Despite being in the middle of a political quagmire after his firing of FBI Director James Comey, Trump is expected to sign an executive order establishing a commission to look into voter fraud and voter suppression, ABC News reported on Thursday. The signing could come as early as today.
The “Presidential Commission on Election Integrity” will be led by Vice President Mike Pence and Secretary of State Kris Kobach, according to ABC.
Trump has harped on voter fraud since before his Electoral College victory—particularly since he lost the popular vote in 2016 by approximately 3 million votes.
Not even a month after defeating Democrat Hillary Clinton in the presidential election, Trump began a tweet storm, claiming he would have won the popular vote if “you deduct the millions of people who voted illegally,” adding in a later tweet that there was “serious voter fraud” in Virginia, New Hampshire, and California.
Trump lost Virginia by 212,030 votes, New Hampshire by 2,736 votes, and California by 4,269,978 votes during the election.
Again in January, the president tweeted that he would be asking for a “major investigation” into voter fraud.
Several days later, Republicans in Congress, including Rep. Jason Chaffetz (R-Utah), chairman of the House Oversight Committee, who said he didn’t “see any evidence” into Trump’s claim, adding the committee would not be investigating the unsubstantiated assertion by the president.

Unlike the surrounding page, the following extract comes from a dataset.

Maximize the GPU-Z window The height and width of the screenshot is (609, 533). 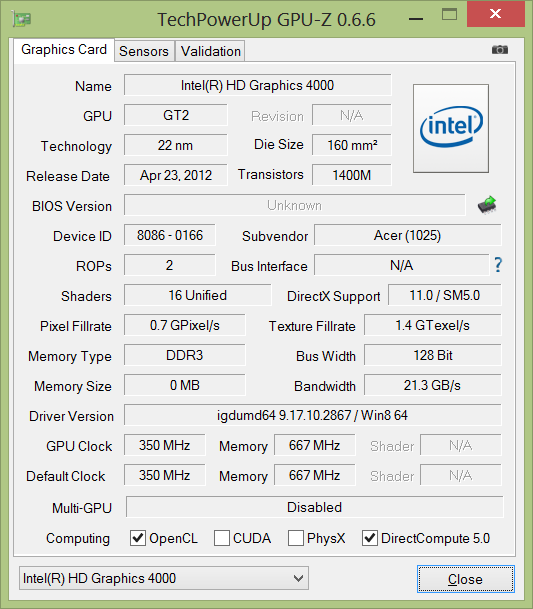[x=449, y=15]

An analysis of reports of voter fraud by New York University’s Brennan Center for Justice published in January found “that fraud by voters at the polls is vanishingly rare, and does not happen on a scale even close to that necessary to ‘rig’ an election.”
The new “election integrity” commission will be asked to look at “vulnerabilities” in the voting system and “improper voting, fraudulent voter registrations, and fraudulent voting,” an official with knowledge of the announcement told ABC.
The commission is expected to be comprised of both Republicans and Democrats and will also be tasked with examining the issue of voter suppression, officials told ABC.